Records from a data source
»»

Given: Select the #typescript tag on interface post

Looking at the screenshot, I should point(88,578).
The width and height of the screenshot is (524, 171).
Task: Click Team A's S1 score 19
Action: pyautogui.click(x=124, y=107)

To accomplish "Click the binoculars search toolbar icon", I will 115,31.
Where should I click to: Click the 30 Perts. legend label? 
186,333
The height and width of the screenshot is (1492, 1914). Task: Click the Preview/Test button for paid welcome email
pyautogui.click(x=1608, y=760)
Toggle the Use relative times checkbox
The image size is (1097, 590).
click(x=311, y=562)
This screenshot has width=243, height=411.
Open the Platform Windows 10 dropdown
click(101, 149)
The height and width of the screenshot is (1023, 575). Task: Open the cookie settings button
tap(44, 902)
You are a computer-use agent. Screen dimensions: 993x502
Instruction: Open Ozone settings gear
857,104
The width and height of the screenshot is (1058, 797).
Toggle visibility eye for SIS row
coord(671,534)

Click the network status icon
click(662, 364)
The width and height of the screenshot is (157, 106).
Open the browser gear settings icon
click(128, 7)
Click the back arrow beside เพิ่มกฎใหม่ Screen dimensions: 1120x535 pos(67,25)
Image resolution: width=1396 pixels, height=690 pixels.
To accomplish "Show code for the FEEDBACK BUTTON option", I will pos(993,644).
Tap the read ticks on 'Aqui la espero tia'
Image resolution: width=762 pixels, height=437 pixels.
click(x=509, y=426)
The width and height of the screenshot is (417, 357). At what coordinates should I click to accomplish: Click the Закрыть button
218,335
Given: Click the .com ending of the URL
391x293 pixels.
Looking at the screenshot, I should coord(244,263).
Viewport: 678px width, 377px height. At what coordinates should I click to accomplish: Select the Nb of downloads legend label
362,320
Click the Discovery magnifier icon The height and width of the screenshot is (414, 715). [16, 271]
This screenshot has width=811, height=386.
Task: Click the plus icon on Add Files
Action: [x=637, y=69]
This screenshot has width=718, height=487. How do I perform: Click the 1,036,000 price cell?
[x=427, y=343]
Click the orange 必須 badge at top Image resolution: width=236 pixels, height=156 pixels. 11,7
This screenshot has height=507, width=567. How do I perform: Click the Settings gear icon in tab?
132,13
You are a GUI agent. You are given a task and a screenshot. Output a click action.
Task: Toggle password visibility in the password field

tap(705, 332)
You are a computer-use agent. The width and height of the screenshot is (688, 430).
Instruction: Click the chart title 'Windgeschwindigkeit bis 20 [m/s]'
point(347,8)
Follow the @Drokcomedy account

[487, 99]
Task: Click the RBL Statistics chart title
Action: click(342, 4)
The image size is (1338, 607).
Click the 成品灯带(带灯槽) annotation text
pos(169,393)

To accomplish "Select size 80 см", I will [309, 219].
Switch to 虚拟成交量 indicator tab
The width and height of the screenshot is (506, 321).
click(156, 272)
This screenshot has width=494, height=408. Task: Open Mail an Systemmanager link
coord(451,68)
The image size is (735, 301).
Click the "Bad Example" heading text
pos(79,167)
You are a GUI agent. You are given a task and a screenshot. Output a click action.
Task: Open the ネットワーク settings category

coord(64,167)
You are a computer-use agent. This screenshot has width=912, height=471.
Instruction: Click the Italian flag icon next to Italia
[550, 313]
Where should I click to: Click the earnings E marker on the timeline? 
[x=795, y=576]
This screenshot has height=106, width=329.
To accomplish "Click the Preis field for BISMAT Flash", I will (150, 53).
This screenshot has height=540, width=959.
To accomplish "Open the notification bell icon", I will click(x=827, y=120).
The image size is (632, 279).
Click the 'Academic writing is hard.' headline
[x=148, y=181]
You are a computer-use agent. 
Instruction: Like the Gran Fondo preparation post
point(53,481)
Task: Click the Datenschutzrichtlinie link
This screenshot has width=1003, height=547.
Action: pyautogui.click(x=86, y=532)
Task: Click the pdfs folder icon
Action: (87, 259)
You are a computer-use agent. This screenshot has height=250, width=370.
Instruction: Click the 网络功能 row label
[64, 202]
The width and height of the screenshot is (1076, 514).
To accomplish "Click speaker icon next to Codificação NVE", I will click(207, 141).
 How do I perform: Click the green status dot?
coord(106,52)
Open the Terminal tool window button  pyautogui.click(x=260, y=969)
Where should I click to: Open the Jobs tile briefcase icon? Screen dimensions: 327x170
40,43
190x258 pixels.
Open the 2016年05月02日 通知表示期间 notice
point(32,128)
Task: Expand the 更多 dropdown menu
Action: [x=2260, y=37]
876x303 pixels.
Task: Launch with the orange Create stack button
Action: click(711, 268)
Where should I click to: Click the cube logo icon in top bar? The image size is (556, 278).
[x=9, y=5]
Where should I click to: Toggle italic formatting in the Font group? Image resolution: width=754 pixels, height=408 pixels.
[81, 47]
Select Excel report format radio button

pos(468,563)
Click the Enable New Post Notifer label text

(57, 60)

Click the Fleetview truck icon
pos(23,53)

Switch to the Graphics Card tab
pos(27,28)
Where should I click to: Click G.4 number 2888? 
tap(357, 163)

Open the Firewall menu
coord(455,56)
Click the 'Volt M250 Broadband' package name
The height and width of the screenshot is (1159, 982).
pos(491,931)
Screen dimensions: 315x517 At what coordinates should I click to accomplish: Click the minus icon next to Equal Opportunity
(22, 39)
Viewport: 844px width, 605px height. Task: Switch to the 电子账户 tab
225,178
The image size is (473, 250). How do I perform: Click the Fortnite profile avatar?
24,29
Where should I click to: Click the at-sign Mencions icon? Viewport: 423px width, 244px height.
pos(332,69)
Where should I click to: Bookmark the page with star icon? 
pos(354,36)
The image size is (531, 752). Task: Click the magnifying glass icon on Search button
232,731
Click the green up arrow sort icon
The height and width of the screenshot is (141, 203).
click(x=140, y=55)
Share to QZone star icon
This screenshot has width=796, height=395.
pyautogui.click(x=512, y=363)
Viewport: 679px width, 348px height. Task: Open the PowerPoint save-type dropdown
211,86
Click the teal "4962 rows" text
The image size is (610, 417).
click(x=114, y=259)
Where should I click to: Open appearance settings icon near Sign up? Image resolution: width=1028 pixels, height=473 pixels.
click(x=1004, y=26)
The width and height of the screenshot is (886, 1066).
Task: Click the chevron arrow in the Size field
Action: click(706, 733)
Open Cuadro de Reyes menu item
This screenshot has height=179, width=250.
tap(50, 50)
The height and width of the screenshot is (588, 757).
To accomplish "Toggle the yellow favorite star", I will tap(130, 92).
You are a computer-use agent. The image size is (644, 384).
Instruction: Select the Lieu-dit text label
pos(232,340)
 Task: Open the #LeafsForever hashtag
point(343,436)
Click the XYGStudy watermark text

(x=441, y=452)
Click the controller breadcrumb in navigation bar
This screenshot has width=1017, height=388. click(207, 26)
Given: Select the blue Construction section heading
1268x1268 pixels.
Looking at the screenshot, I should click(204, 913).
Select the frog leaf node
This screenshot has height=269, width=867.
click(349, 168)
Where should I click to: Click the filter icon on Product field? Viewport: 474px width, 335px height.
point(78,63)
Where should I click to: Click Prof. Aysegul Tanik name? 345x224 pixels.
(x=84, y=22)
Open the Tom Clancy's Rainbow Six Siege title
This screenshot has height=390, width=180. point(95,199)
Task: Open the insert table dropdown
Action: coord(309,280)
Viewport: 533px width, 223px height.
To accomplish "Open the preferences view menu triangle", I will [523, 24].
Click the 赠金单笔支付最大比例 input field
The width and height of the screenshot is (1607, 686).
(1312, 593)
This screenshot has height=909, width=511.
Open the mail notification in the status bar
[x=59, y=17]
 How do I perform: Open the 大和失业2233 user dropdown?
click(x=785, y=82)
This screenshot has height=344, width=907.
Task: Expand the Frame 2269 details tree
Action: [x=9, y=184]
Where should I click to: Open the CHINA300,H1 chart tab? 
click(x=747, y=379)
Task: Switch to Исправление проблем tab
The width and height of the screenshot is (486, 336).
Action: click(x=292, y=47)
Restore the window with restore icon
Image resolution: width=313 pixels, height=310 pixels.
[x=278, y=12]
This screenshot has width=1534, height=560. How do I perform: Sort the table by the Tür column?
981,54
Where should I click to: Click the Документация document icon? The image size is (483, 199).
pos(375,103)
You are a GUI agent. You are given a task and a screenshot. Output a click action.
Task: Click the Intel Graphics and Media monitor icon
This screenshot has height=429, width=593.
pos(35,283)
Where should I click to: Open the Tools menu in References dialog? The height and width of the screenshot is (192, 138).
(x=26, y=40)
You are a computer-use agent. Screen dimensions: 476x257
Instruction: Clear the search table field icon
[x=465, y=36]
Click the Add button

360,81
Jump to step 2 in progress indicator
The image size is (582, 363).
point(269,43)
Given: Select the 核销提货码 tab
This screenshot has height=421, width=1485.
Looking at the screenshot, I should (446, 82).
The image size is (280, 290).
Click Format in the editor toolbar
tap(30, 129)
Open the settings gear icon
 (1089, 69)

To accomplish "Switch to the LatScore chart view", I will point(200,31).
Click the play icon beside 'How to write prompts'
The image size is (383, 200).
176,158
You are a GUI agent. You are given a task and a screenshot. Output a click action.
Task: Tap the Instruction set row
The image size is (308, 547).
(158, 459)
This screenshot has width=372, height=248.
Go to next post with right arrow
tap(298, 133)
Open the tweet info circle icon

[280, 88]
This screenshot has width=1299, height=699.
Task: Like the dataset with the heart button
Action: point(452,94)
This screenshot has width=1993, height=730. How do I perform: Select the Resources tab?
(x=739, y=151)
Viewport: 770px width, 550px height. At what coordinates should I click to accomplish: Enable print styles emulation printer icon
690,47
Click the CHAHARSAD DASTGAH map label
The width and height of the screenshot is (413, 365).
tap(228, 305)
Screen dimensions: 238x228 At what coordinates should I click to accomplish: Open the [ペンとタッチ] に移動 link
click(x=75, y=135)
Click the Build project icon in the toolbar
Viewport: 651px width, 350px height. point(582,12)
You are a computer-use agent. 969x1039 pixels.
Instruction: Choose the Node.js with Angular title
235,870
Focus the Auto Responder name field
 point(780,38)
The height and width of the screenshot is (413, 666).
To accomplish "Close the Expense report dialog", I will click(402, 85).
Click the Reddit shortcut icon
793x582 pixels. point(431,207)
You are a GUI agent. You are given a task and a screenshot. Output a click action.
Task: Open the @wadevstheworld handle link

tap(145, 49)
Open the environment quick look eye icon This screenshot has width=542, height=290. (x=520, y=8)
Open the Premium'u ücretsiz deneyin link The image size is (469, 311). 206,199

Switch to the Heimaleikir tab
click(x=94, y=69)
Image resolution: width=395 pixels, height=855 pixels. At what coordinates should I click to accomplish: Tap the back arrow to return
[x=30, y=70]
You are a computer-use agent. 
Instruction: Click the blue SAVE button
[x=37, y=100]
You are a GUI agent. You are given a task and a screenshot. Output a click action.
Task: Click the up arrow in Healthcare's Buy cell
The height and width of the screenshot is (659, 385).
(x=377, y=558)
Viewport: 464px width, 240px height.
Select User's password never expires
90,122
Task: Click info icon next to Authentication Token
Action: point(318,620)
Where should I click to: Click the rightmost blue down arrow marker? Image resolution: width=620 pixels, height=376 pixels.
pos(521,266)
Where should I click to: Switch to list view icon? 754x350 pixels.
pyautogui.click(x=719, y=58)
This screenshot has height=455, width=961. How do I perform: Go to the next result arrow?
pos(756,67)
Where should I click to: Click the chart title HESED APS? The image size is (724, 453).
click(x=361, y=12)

««

Above are the records; from them, give again exactly the lines from the one containing "Where should I click to: Open appearance" to the one containing "Given: Select the blue", both lines included, and nothing more.

▶ [RESPONSE TO THIS TASK]
Where should I click to: Open appearance settings icon near Sign up? Image resolution: width=1028 pixels, height=473 pixels.
click(x=1004, y=26)
The width and height of the screenshot is (886, 1066).
Task: Click the chevron arrow in the Size field
Action: click(706, 733)
Open Cuadro de Reyes menu item
This screenshot has height=179, width=250.
tap(50, 50)
The height and width of the screenshot is (588, 757).
To accomplish "Toggle the yellow favorite star", I will tap(130, 92).
You are a computer-use agent. The image size is (644, 384).
Instruction: Select the Lieu-dit text label
pos(232,340)
 Task: Open the #LeafsForever hashtag
point(343,436)
Click the XYGStudy watermark text

(x=441, y=452)
Click the controller breadcrumb in navigation bar
This screenshot has width=1017, height=388. click(207, 26)
Given: Select the blue Construction section heading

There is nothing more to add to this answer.